Tiga pilot Iran yang sebelumnya berstatus hilang kini disebut berada dalam tahanan Qatar. Iran menyatakan mereka ditangkap hidup-hidup setelah pesawat tempur Su-24 yang dioperasikan jatuh ketika perang di Timur Tengah berlangsung.
Perubahan keterangan itu disampaikan setelah sekitar enam bulan masa penahanan yang diklaim Teheran. Selama periode tersebut, ketiga pilot disebut tidak dapat menghubungi maupun bertemu dengan keluarga mereka.
Tiga Nama yang Disebut Teheran
Jenderal Angkatan Bersenjata Iran Mohammad Bagherzadeh menyebut tiga personel itu sebagai Javad Salehi, Abdolmajid Dashtian, dan Omran Behraveshian. Ketiganya merupakan awak pesawat Su-24 yang disebut jatuh selama perang.
| Nama | Keterangan Iran | Keadaan Komunikasi |
|---|---|---|
| Javad Salehi | Ditangkap hidup-hidup oleh pasukan Qatar | Tidak dapat menghubungi keluarga |
| Abdolmajid Dashtian | Ditangkap hidup-hidup oleh pasukan Qatar | Tidak dapat menghubungi keluarga |
| Omran Behraveshian | Ditangkap hidup-hidup oleh pasukan Qatar | Tidak dapat menghubungi keluarga |
Bagherzadeh meminta Qatar membebaskan ketiganya melalui surat kepada Komite Palang Merah Internasional atau ICRC. Permintaan tersebut menjadi langkah resmi Iran untuk mengangkat isu para pilot ke ranah kemanusiaan internasional.
Menurut pernyataan yang dilansir AFP, Bagherzadeh mengatakan, “Tiga pilot Iran ditangkap hidup-hidup oleh pasukan Qatar setelah jet tempur Su-24 mereka jatuh selama perang.” Iran tidak mengungkapkan lokasi jatuhnya pesawat dan tidak memerinci keadaan penangkapan mereka.
Dari Personel Hilang ke Klaim Penahanan
Sebelumnya, Iran tidak menyatakan bahwa ketiga pilot tersebut berada di tangan Qatar.
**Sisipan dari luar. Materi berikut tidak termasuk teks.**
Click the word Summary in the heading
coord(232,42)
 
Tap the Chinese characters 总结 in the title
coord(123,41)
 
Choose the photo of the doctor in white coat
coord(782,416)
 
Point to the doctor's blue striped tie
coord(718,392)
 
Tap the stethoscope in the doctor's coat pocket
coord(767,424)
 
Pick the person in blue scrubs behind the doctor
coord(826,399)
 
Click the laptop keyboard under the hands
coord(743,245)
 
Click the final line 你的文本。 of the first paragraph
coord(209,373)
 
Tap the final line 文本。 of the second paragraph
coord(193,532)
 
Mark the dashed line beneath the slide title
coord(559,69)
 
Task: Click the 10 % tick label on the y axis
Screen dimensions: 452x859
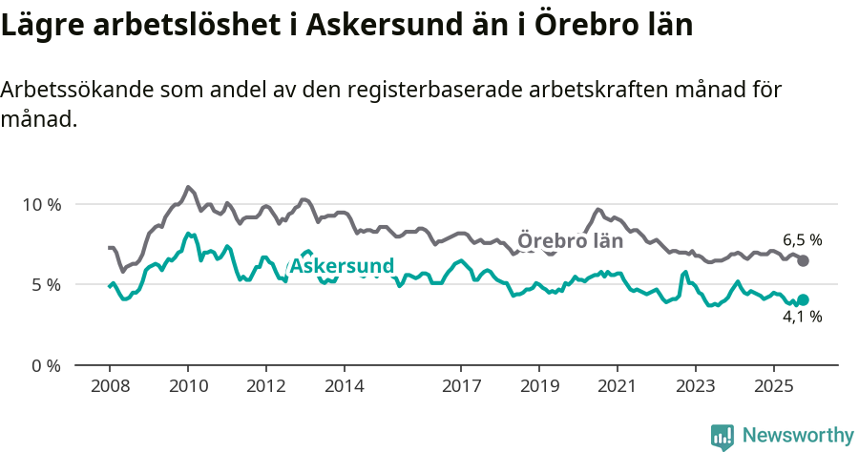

Otoritas Iran hanya mengategorikan mereka sebagai personel yang hilang.
Laporan Media Indonesia menyebut pengungkapan baru itu menjelaskan nasib awak pesawat yang sebelumnya belum diketahui. Namun, belum ada rincian dalam pernyataan Iran mengenai akses konsuler, kondisi kesehatan, atau proses hukum yang mungkin dihadapi ketiganya.
Isu tersebut muncul setelah militer Iran pada bulan lalu mengumumkan penemuan jenazah pilot lain, Majid Kazemi. Ia disebut tewas dalam serangan terhadap Pangkalan Udara Al Udeid di Qatar pada awal Maret.
Arti Penting Al Udeid bagi Konflik
Pangkalan Udara Al Udeid merupakan salah satu instalasi militer Amerika Serikat terbesar di kawasan Timur Tengah. Fasilitas itu menjadi tempat bagi sejumlah unsur CENTCOM, termasuk komando angkatan udara dan pasukan operasi khusus.
Keberadaan pangkalan tersebut menjadikan Qatar bagian penting dalam perkembangan konflik yang melibatkan Iran, Amerika Serikat, dan Israel. Klaim Iran mengenai tiga awak Su-24 memperlihatkan dampak perang yang turut menjangkau personel militernya di wilayah Qatar.
Konflik terbaru pecah pada 28 Februari setelah Amerika Serikat dan Israel melancarkan serangan terhadap Iran. Teheran kemudian merespons dengan serangan ke sejumlah wilayah.
Gencatan Senjata Tidak Menutup Persoalan
Pertempuran berlangsung hampir 40 hari sebelum upaya diplomatik menghasilkan gencatan senjata pada April. Kerangka perundingan damai kemudian disepakati pada Juni, tetapi upaya itu pada akhirnya gagal.
Sesudah kegagalan perundingan, Iran dan Amerika Serikat masih terlibat serangan sporadis. Aktivitas pertempuran terutama terkonsentrasi di selatan Iran dan kawasan sekitar Selat Hormuz.
Situasi disebut relatif mereda sejak akhir Juli, walaupun ketegangan antara kedua pihak belum sepenuhnya berakhir. Dalam kondisi tersebut, nasib tiga pilot Iran di Qatar tetap menjadi isu yang belum mendapat penyelesaian.